5. Mari
FIVE
MARI
Ten days before the fight, I discover three things.
First, Ruiz makes coffee strong enough to dissolve a spoon.
Second, Knox is a better fighter than the old footage suggests.
Third, watching him train is going to destroy what remains of my judgment.
Ruiz's gym occupies a converted tire warehouse on Florida Boulevard. Heavy bags hang from steel beams. The cage sits beneath a row of industrial lights, its chain link repaired in half a dozen places. Nothing is decorative. Everything has absorbed sweat.
Knox is inside the cage with a heavyweight named Bishop, moving around a man forty pounds heavier as if the size difference is a problem he's already solved.
He doesn't fight the way Cortez does. Cortez crashes forward.
Knox invites pressure, shifts half a step, and makes the other man miss by inches.
He sees combinations before they arrive.
When Bishop loads his right, Knox slips inside and drives a short punch into the body pad that makes the larger man grunt.
Ruiz watches beside me. "He still thinks too much."
"That's usually considered an advantage."
"Not when thinking becomes a place to hide."
I look at him.
Ruiz is sixty-two, built like a fire hydrant, and apparently uninterested in conversational boundaries.
"He told you about his last fight?" he asks.
"Only the shoulder."
Ruiz's gaze returns to the cage. "He broke a young man badly. Orbital, cheek, jaw. Ref should've stopped it sooner, but Knox knew the boy was done and hit him twice more because the crowd was screaming and he was angry. Won the fight. Quit the next morning."
Inside the cage, Knox pivots away from Bishop and resets.
"He thinks the worst thing about him is that he can hurt people," Ruiz says. "The worst thing is he believes hurting himself is different."
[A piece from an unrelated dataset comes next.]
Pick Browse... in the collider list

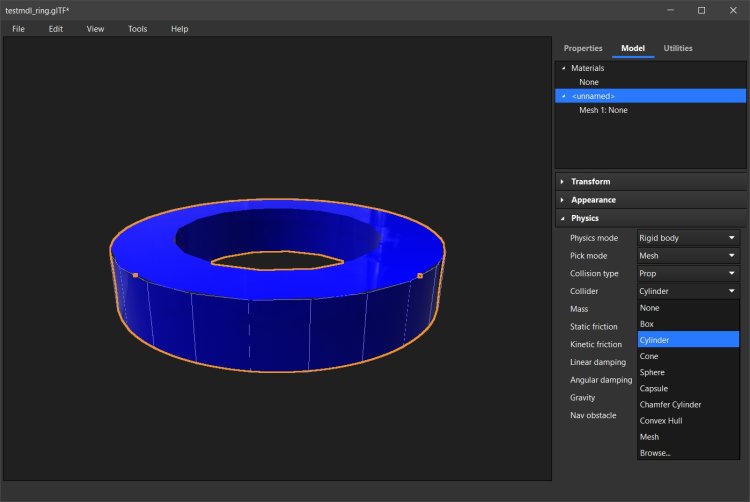(656, 453)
That is so precisely Knox that my chest aches.
After sparring, he comes to the cage door with sweat running down his throat and tape wrapped around his hands.
"What did Ruiz tell you?"
"That your defense drops when you get self-righteous."
Ruiz laughs behind me.
Knox gives him a look. "Traitor."
"She sees better than you listen."
I hold up my tablet. "I also found something useful. Cortez's twelve finishes aren't twelve equivalent fights. Nine ended inside four minutes. Two reached the second round, and both opponents had already taken significant head damage. Only one man kept him working past six minutes."
"Polk," Knox says.
"Yes. According to the video, Cortez won by referee stoppage at seven twelve. According to the live betting archive, money moved against Cortez ninety seconds before the stoppage. People in the room thought he was fading."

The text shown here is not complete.